Touch with Input: Sensing using linear resonant actuators
As wearables and handheld devices shrink in size, haptics are becoming an increasingly important channel for feedback, whether through silent alarms or the subtle “click” sensation of pressing a button on a touchscreen. Haptic feedback, which is common in almost all wearables and mobile phones, is typically achieved by linear resonance actuators (LRA), a small linear motor that uses resonance to provide a powerful haptic signal in a small package. However, the touch and pressure sensing needed to activate haptic feedback often rely on additional independent hardware, which can increase the price, size and complexity of the system.
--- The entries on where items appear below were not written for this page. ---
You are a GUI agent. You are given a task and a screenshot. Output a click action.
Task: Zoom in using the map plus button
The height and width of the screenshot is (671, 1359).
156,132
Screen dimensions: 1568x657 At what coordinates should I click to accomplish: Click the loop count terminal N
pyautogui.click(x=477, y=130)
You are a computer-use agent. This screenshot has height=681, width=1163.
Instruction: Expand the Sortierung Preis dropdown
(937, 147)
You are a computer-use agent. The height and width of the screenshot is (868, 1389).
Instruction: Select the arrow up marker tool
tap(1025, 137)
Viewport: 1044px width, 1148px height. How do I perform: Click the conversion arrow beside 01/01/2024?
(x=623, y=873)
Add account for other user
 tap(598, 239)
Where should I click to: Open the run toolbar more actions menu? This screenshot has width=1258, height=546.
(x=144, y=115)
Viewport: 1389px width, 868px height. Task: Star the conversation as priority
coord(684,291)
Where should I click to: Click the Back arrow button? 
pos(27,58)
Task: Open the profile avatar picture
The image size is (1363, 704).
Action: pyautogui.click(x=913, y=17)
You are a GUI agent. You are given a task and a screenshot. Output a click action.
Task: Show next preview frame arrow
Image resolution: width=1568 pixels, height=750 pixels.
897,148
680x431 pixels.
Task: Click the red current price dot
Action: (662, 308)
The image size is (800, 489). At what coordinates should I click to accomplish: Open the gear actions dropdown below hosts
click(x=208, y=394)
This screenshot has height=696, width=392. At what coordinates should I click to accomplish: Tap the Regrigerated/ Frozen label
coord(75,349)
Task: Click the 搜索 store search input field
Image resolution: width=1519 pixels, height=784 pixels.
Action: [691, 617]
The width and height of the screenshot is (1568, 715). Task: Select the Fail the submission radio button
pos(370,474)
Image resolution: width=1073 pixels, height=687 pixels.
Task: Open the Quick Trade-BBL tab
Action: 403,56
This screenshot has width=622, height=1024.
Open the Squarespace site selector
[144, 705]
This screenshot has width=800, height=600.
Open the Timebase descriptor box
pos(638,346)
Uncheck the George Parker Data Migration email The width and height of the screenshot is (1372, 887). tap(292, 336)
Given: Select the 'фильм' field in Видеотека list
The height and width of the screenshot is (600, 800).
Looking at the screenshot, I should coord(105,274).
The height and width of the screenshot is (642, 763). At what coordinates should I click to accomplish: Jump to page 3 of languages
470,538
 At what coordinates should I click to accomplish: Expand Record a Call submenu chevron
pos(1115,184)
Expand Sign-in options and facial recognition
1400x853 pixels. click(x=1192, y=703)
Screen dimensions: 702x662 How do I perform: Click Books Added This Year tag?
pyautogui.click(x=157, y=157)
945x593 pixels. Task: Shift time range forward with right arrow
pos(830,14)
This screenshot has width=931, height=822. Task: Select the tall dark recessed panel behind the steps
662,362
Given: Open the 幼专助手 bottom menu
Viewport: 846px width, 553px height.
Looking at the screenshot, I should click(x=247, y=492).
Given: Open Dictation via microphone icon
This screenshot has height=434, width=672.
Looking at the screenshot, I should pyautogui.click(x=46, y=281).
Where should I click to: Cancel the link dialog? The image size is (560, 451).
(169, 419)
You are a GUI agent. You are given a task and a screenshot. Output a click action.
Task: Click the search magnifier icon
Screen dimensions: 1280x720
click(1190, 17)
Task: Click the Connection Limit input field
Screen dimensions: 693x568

ACM UIST 2020 “Touch with Input: In “back emf in linear Resonant Actuators for Touch, pressure, and Environmental Perception,” we demonstrate that the widely available LRA can sense a wide range of external information, such as touch, percussion, and pressure in addition to being able to convey information about contact with skin, objects, and surfaces. We achieved this using an off-the-shelf LRA by multiplexing the drive with short pulses of custom waveforms designed to be induced using a backemf voltage. We demonstrated the potential of this approach in enabling expressive discrete buttons and vibrating haptic interfaces, and showed how it could lead to rich sensing opportunities for integrated haptic modules in mobile devices, increasing sensing capabilities with fewer components. Our technology may be compatible with many existing LRA drivers because they already employ backemf induction to automatically adjust the vibration frequency.
Principle of counter electromotive force in LRA
Inside the LRA housing is a magnet attached to a small mass, and both move freely on the spring. The magnet moves in response to the excitation voltage introduced by the voice coil. The motion of the oscillating mass produces a counter electromotive force, or counter electromotive force, which is a voltage proportional to the rate of change of magnetic flux. A larger oscillation velocity produces a larger counter emf voltage, while a rest mass produces a zero counter EMF voltage.
Active counter electromotive force for induction
Touching or contacting the LRA during vibration changes the velocity of the internal mass as the energy dissipates into the contact object. This applies to soft materials that deform under pressure, such as human bodies. For example, a finger in contact with an LRA will absorb different amounts of energy depending on the contact force. By driving the LRA with a small amount of energy, we can measure this phenomenon using the back emf voltage. Because induction using backemf behavior is an active process, the key insight to enable this work is to design custom non-resonant driver waveforms that allow continuous induction while minimizing vibration, sound, and power consumption.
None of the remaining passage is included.